Minister of Education Lilja Alfreðsdóttir announced ambitious plans to remove RÚV, the state-run Icelandic Broadcasting Company, from the advertising market. Although no such plans have been formally announced by the government, the Minister of Education wants to open discussion on the proposal. Prime Minister Katrín Jakobsdóttir is open to the idea but wants to see increased funding for the RÚV. An Independent Party MP stated that before deciding on state funding, RÚV’s role and obligations must be clearly defined.

Prime Minister Katrín Jakobsdóttir agrees that it is a realistic possibility to take RÚV out of the advertising market. “That is the arrangement in several of our neighbouring countries but that arrangement has a long history. What I would like to suggest is to examine what effect the change in policy would have on the Icelandic advertising market; that is, whether the more than two billion (US$16 million) that the RÚV receives in advertising revenue would end up going to other national media outlets or whether the money ends up, for example, abroad,” says the Prime Minister.

She wants the RÚV to be compensated financially for the amount it will lose if it leaves the advertising market. “I would like to make up for the budget shortfall by raising the radio fee,” which is paid by all Icelanders. “I don’t think the funding for public media should be part of the government’s budget. “

Independence Party MP Óli Björn Kárason says that there are two separate issues; on the one hand what should be the level of funding to the state media and, on the other, whether the state should be in an unfair competition with private companies. “One point is to reach a decision as to whether or not to continue funding RÚV. If we are going to do so, let’s do it in a way that has the least negative impact on Iceland’s private media.

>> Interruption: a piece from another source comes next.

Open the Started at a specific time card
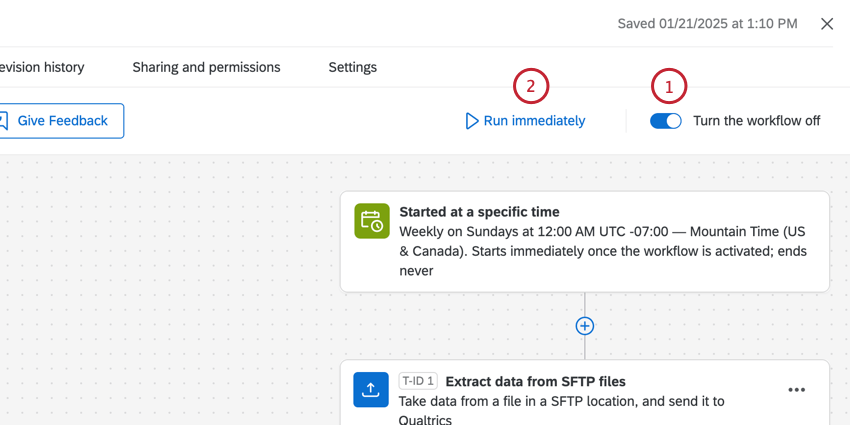850x425 pixels. [584, 241]
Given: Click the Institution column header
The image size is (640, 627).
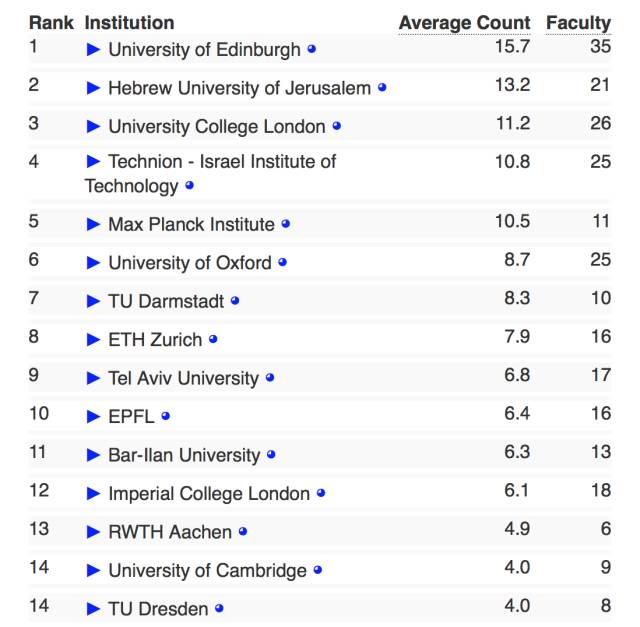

RÚV’s dependence on advertising revenues destroys and distorts Iceland’s independent media. It is therefore right and natural for RÚV to disappear from the advertising market, not only for that reason,”

“With the so-called revenue loss that may come once RÚV ceases to sell advertising, it’s simply another matter. This has nothing to do with whether or not state-owned enterprises should be allowed to compete unfairly with private companies, in this case the advertising market. The question of funding to RÚV is quite different and relates to the obligations and role RÚV should fulfill, which would reasonably be answered in due course before we start thinking about whether to make up for a loss of revenue, in quotation marks, from advertising sales. I believe it should start with this question. Once that’s decided one can debate whether RÚV needs to secure increased income or whether it will make less money than it currently has,” Óli Björn explains.

Education Minister Lilja says it is unclear when she will announce her plans for RÚV to the Government. “At some point, I will. I am now considering the matter and am looking at how best to realize this idea. I think debate on the issue is important and that the process is best done incrementally.”